If you have questions regarding your privacy rights, please feel free to contact our Privacy Manager (contact information below).
How We May Use or Disclose Protected Health Information
Following are examples of uses and disclosures of your protected health information that we are permitted to make. These examples are not meant to be exhaustive.
Treatment We may use and disclose your PHI to provide, coordinate, or manage your dental care and any related services. This includes the coordination or management of your healthcare with a third party that is involved in your care and treatment (e.g., specialists, laboratories, pharmacies).
Special Notices We may use or disclose your PHI, as necessary, to contact you to remind you of your appointment. We may contact you by phone or other means to provide results from exams or tests and to provide information that describes or recommends treatment alternatives regarding your care. Also, we may contact you to provide information about health-related benefits and services offered by our office. You will have the right to opt out of such special notices.
Payment Your PHI will be used, as needed, to obtain payment for your healthcare services. This may include certain activities that your dental or health insurance plan may undertake before it approves or pays for the healthcare services we recommend for you.
Healthcare Operations We may use or disclose, as needed, your PHI in order to support the business activities of our practice. This includes, but is not limited to, business planning and development, quality assessment and improvement, medical review, legal services, auditing functions, and patient safety activities.
To Others Involved in Your Healthcare Unless you object, we may disclose to a member of your family, a relative, a close friend, or any other person you identify, your PHI that directly relates to that person’s involvement in your healthcare. If you are unable to agree or object, we may disclose such information as necessary if we determine that it is in your best interest based on our professional judgment.
Other Permitted and Required Uses and Disclosures We are also permitted to use or disclose your PHI without your written authorization for the following purposes: as required by law; for public health activities; health oversight activities; in cases of abuse or neglect; to comply with Food and Drug Administration requirements; research purposes; legal proceedings; law enforcement purposes; coroners; funeral directors; organ donation; criminal activity; military activity; national security; workers’ compensation; when an inmate in a correctional facility; and if requested by the Department of Health and Human Services in order to investigate or determine our compliance with the requirements of the Privacy Rule.

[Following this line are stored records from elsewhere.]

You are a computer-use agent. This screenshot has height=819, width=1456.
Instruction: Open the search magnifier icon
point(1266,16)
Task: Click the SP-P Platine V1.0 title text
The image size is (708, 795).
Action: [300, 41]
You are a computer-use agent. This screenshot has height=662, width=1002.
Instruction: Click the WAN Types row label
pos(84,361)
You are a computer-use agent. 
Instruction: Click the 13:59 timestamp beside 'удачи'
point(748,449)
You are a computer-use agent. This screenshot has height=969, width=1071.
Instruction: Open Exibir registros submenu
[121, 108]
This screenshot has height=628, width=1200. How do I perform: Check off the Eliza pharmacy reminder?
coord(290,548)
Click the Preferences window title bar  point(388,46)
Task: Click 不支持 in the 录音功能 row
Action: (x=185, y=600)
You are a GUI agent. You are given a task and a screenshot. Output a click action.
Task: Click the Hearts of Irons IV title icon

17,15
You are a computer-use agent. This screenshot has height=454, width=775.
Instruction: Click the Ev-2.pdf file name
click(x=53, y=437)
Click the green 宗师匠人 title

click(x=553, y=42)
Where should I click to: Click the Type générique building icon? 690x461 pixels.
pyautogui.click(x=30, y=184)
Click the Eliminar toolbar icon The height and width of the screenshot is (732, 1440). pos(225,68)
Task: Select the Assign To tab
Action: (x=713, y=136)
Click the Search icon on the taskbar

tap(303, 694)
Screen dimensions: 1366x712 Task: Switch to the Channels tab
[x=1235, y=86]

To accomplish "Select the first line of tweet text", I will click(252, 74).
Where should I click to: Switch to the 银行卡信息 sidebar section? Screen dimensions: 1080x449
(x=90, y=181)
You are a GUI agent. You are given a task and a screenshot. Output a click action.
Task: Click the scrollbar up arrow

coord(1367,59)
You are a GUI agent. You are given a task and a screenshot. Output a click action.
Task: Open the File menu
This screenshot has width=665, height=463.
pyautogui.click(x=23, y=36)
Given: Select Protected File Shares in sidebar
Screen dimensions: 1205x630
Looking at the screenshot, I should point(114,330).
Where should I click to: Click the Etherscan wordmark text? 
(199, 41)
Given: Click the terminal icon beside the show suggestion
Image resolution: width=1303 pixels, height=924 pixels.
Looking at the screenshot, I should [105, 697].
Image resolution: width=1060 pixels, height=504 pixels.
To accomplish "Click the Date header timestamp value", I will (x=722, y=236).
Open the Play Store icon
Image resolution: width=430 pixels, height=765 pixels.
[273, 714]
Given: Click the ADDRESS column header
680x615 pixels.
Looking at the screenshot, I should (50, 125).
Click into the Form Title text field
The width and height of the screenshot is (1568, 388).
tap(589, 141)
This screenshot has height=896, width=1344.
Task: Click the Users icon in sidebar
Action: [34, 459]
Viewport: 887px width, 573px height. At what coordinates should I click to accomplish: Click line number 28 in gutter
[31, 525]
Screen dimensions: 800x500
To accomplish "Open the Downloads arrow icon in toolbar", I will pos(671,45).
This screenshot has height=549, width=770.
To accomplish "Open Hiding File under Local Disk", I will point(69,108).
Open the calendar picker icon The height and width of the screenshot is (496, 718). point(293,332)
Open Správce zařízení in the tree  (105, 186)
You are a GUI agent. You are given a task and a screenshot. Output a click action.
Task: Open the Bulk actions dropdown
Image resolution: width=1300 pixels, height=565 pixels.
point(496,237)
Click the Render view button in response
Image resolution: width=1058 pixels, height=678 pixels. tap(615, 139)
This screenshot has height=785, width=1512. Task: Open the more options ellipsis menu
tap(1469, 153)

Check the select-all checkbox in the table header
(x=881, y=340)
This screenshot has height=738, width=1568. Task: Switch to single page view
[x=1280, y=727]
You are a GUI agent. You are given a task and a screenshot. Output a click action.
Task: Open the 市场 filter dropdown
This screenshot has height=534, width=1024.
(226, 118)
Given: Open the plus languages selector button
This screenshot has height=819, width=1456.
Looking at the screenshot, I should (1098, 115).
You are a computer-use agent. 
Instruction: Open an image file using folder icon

Substance Use Disorder Records (42 CFR Part 2) Records relating to substance use disorder treatment are protected under federal law (42 CFR Part 2). These records may not be used or disclosed without your specific written consent except as expressly permitted by law. Such records cannot be used in civil, criminal, administrative, or legislative proceedings without a valid court order.
Privacy Complaints
You have the right to complain to us or directly to the Secretary of the Department of Health and Human Services if you believe your privacy rights have been violated. You will not be retaliated against for filing a complaint.
How to Contact Us
Our address 3877 Tamiami Trail E. Naples, FL 34112
Call us +1 239-231-4709
Send us a mail info@precisiondentalcarenaples.com
Privacy Officer You may contact the Privacy Manager at the address or phone number above with any questions about this Notice or to request a copy in another format.
Thank you for choosing Precision Dental Care. We are committed to protecting your privacy while providing you with the highest quality dental care.